#' Returns INE codes corresponding to municipality names.
#'
#' @param muni Character string or character vector. It returns a character vector of
#' INE codes equivalent to the input. If not found, it returns NA. In case two codes
#' share a municipality name in the same province, it returns the municipality existing
#' in latest census, or the one that had the name in latest census. Otherwise, it gives
#' a warning. Usually, these problems are due to a municipality changing name and code,
#' and then returning to the old denomination, but there might be more problematic cases.
#'
#' @param prov Optional, character vector. Include in case of name duplicates.
#' If a duplicate is found and no province was specified, it returns an error message.

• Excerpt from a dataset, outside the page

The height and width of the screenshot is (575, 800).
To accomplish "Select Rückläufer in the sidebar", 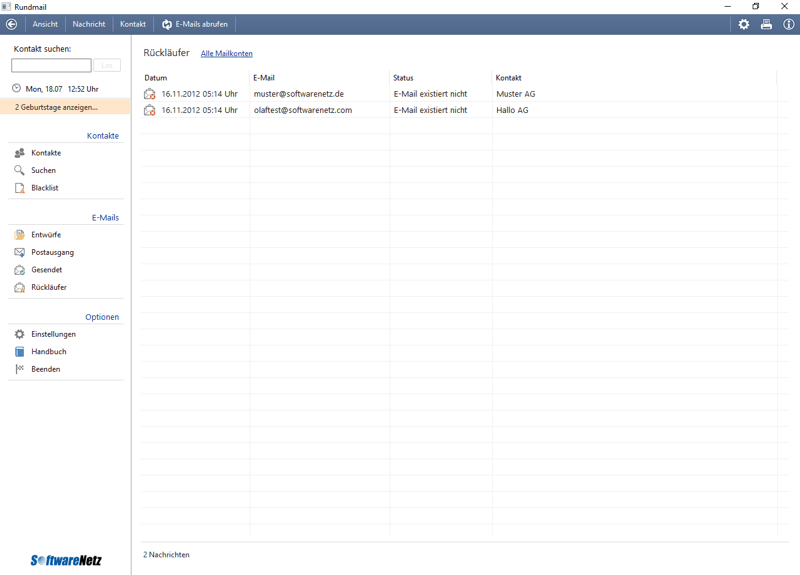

#' If only one value is given for a set of municipalities, it is expanded to all of them.
#'
#' Accepts official names, case-insensitive: Alava, Albacete, Alicante,
#' Almeria, Avila, Badajoz, Baleares, Barcelona, Burgos, Caceres, Cadiz,
#' Castellon, Ceuta, Ciudad Real, Cordoba, A Coruna, Cuenca, Girona,
#' Granada, Guadalajara, Gipuzkoa, Huelva, Huesca, Jaen, Leon, Lleida,
#' La Rioja, Lugo, Madrid, Malaga, Melilla, Murcia, Navarra, Ourense,
#' Asturias, Palencia, Las Palmas, Pontevedra, Salamanca,
#' Santa Cruz de Tenerife, Cantabria, Segovia, Sevilla, Soria, Tarragona,
#' Teruel, Toledo, Valencia, Valladolid, Bizkaia, Zamora, Zaragoza.
#' Also: Araba, La Coruna, Gerona, Lerida, Guipuzcoa, Vizcaya.
#'
#' @param year Integer, code_list will be restricted to municipalities existing in a
#' particular census year. Must be a valid census year.
#'
#' @param year_excl Integer, code_list will exclude a particular census year.
#' Must be a valid census year.
#'
#' @param force Logical (default = FALSE), if TRUE, it will return codes even if some municipaly
#' names were found duplicated in more than one provinces (these will be returned as NA).
#'
#' @return Character vector equivalent to the input. NA if not found.
#'
#' @examples
#' # name_to_code("Tapia") # Returns an error
#' # name_to_code(c("Tapia", "Castropol")) # Returns an error
#' name_to_code(c("Tapia", "Castropol"), force = TRUE)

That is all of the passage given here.